Someday, someone (Barrett?) will invent a new board game based on real-world operation of the US government. Characters canwould be based on the limitless corp of outside enablers on the take and insider cheats, thieves, liars, and corrupt agency apparatchiks collectively bent on terrorizing the citizenry into silent obedience as they watch their country being systematically strip-mined by group-think psychopaths.
Such a product should achieve huge marketing success if properly named to assure instant mass recognition. “USG” and “DC” are obvious choices, but “DNC” and “GOP” might be possible alternatives.
If successful, variant board games could be developed based on operation of specific organized gangs of special interest approved by government for special privileges which are denied to ordinary citizens. The opportunities are almost limitless.
“Banksters”, for example, could be based on the corrupt relationship between Wall Street, the FED, and the US Government. A simple plot requiring little explanation of the rules, since there are none.
Using similar names to deserving people who prosper in the DC culture as aliases used by players would add a new dimension of reality which most board games simply do not.
Bravo!
already done.
needs implementation.
would integrate with the SIMS
I do think that is a good idea- might I suggest going to Steve Jackson Games for it?
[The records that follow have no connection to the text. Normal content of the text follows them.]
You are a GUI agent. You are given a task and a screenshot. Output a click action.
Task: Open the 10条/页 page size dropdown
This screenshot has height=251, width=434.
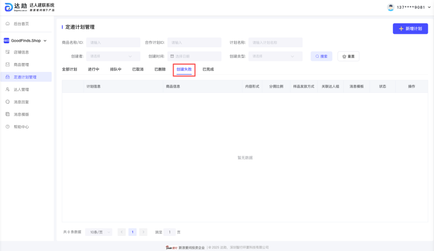[x=99, y=232]
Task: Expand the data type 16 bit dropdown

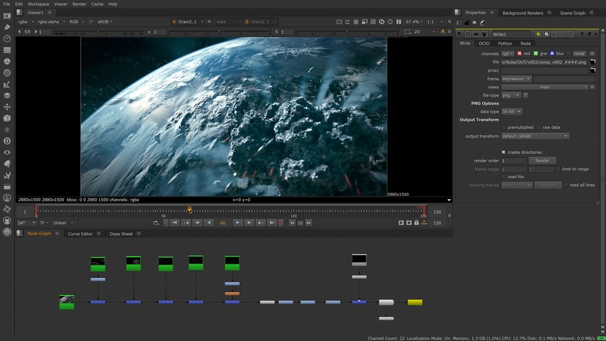Action: tap(511, 112)
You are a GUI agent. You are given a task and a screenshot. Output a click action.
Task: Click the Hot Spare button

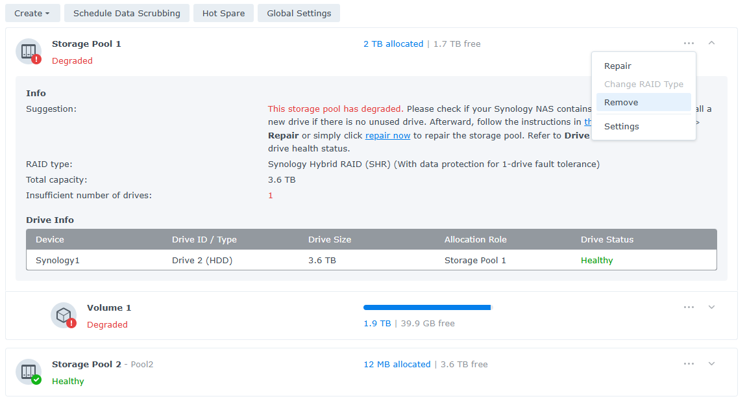pos(223,13)
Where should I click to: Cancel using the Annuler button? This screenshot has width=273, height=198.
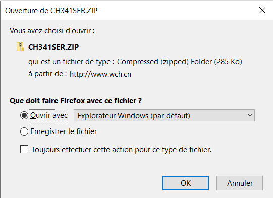[x=240, y=183]
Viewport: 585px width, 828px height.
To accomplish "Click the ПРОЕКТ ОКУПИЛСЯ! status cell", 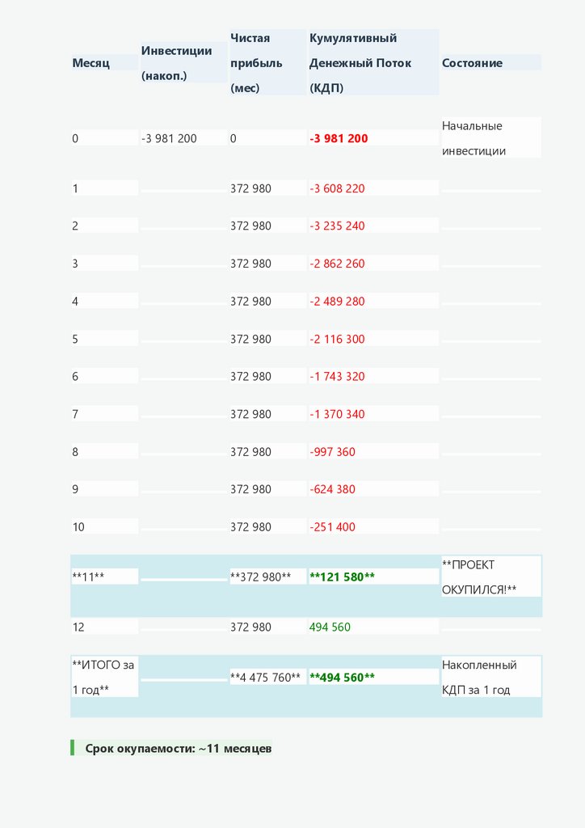I will pos(479,577).
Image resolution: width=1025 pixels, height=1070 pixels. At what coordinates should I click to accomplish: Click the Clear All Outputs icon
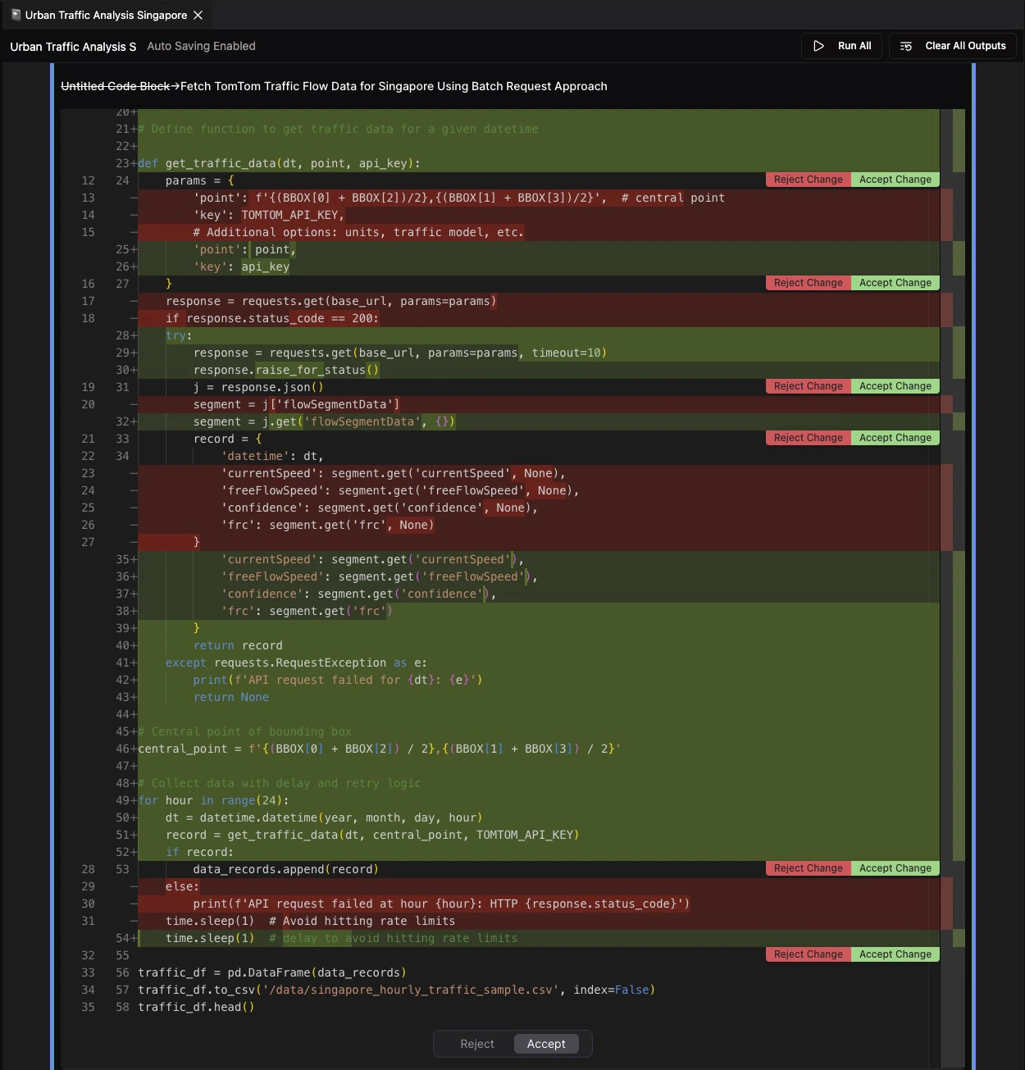[905, 46]
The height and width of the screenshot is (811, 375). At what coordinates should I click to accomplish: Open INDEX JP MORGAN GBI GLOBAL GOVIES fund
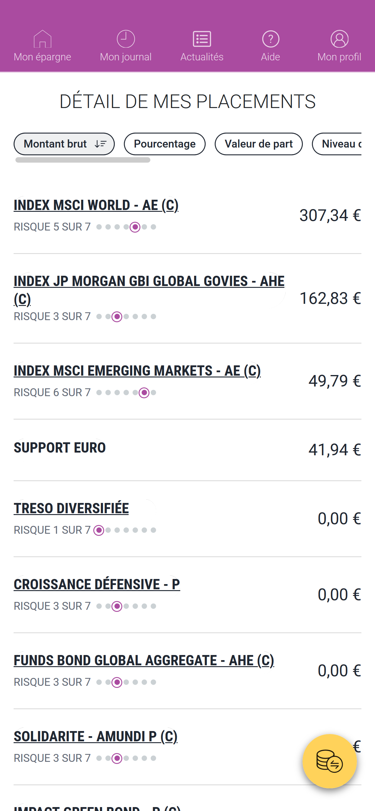(x=149, y=290)

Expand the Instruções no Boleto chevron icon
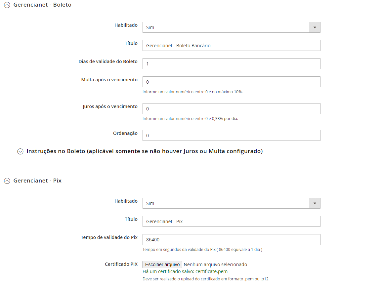pyautogui.click(x=21, y=151)
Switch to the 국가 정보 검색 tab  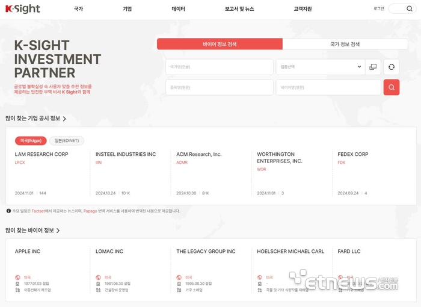(x=345, y=44)
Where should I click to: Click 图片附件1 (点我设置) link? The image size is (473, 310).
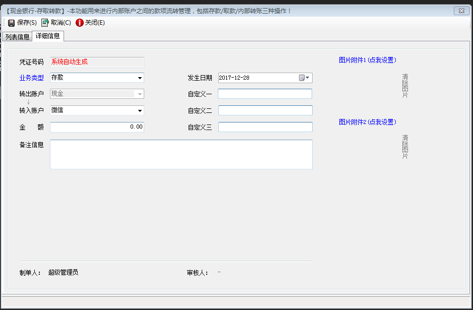pyautogui.click(x=368, y=60)
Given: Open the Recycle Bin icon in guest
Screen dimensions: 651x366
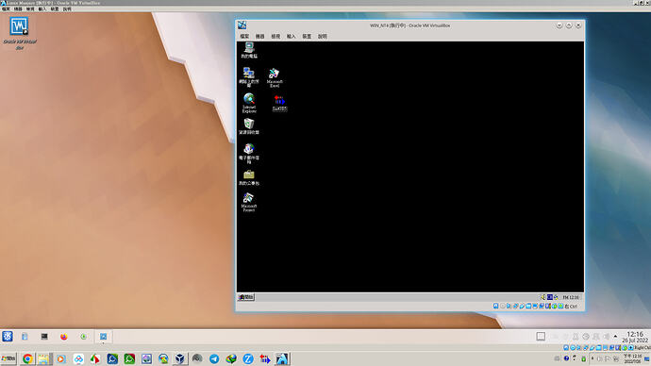Looking at the screenshot, I should click(249, 126).
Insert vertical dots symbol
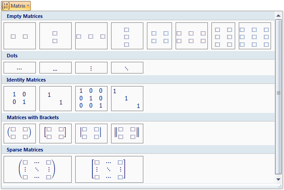Image resolution: width=284 pixels, height=190 pixels. [91, 68]
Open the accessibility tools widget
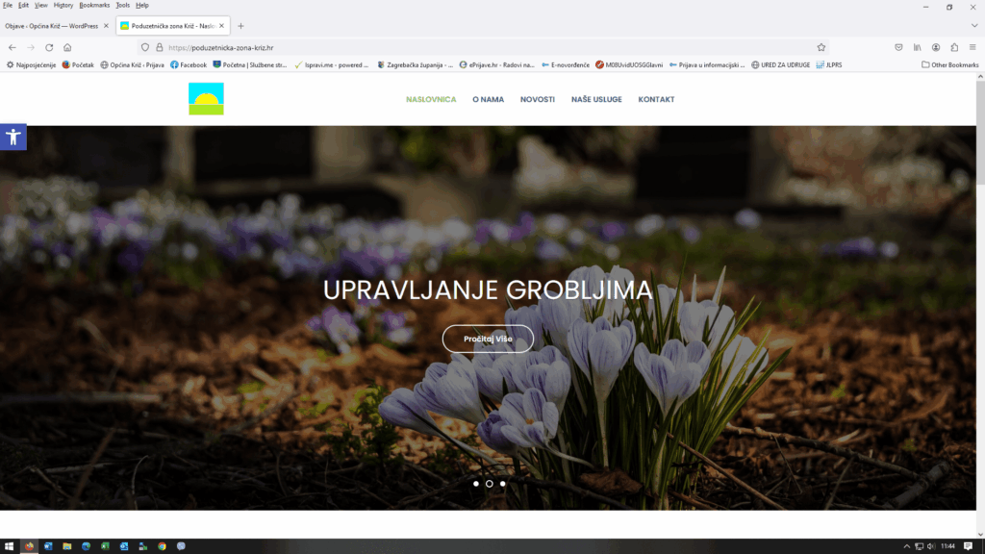Viewport: 985px width, 554px height. click(13, 137)
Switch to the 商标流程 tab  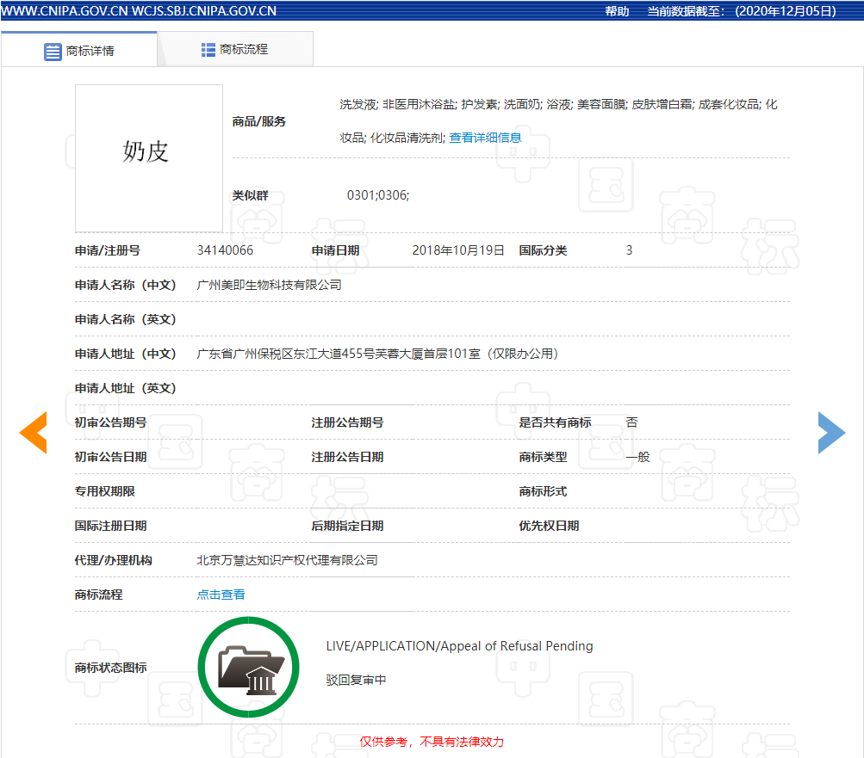coord(244,50)
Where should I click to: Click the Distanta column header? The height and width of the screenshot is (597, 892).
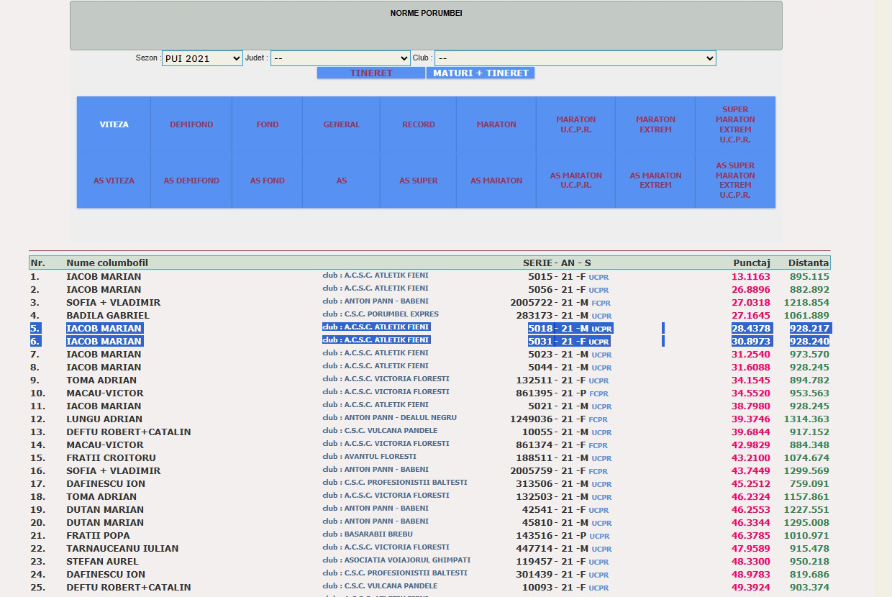tap(808, 263)
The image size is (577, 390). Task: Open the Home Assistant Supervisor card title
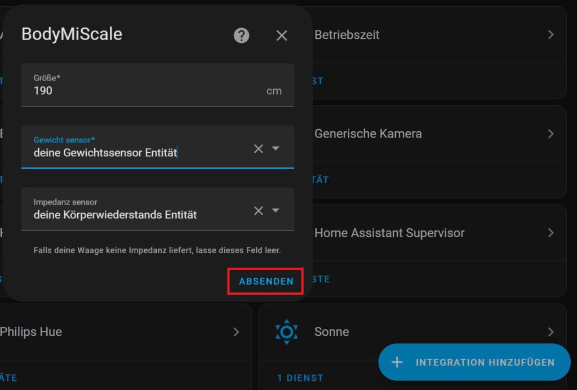[389, 233]
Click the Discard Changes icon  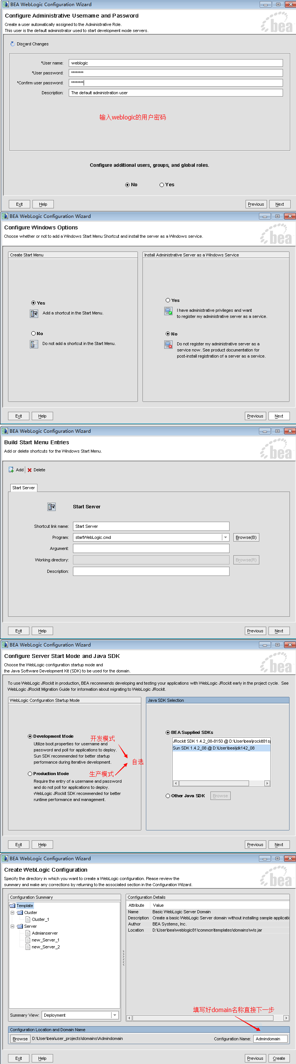(12, 44)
They did, after all, take on the US Secret Service and win. And this is a case that has some relevance to Barrett’s case.
One of their staffers was doing research on a cyberpunk supplement for their GURPS system. This included “real world” information from computer security experts, including hackers. This also included running a BBS and subscribing to /Phrack magazine. As a result, the US Secret Service raided him and his BBS, as well as Steve Jackson Games and THEIR BBS, seizing materials related to the book, as well as damaging various properties of Steve Jackson Games. Steve Jackson Games wound up winning their case in court , though they also laid off quite a few employees and took many properties out of print.
Fun facts: This case helped spur the formation of the Electronic Frontier Foundation. A number of speakers in favor of the rights of computer users began their careers after this action. It’s also inspired some legal commentary, including from Lawrence Tribe (perhaps why he did not get picked by Obama for Supreme Court)…and John Podesta.
http://www.sjgames.com/SS/
As a fantasy writer living in Silicon Valley, I enjoyed this a lot. Thanks for the good work you do, and yeah, fuck those guys.
Hang in there brother; and thanks for these wonderful articles. If it’s too painful to cry, then laugh … and I laughed my ass off reading this.
Thank you Barrett for your efforts and great sacrifice. RIP Michael Hastings.
Another great read, thanks. Fuck those assholes.
Obscurist, stream-of-conscious rants, are understandable and necessary, I suppose, to keep perspective and pace yourself. Still, maybe you could find an editor to work with. Not someone to emasculate your style (which stands to be a potent weapon), but rather someone to help you find an appropriate strategic balance and focus, and a plan. In this way your experiences before and after prison might possibly make a difference against the forces of darkness deployed against your understanding and message, which is what these guys are really most afraid of. At the moment you represent a threat to them and a promise to the rest of the world, and it may be wiser to stifle yourself until you do get out (is this possible?). At whatever point you are actually released, you will be equipped to make a difference to the world, and you need to more consciously develop your presentation for that day. If and when it comes, as part of your plan consider joining us already in Ecuador.
Look who’s a volunteer literary critic?